═════ Supplied data
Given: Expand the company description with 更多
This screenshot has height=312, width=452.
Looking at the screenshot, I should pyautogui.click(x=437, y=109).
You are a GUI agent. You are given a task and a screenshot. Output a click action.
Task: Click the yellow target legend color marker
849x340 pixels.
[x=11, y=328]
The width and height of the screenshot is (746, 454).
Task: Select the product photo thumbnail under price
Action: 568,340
══════════
Task brief. Set down each line of the data precisely as it appears above.

Your response.
Given: Expand the company description with 更多
This screenshot has height=312, width=452.
Looking at the screenshot, I should pyautogui.click(x=437, y=109).
You are a GUI agent. You are given a task and a screenshot. Output a click action.
Task: Click the yellow target legend color marker
849x340 pixels.
[x=11, y=328]
The width and height of the screenshot is (746, 454).
Task: Select the product photo thumbnail under price
Action: 568,340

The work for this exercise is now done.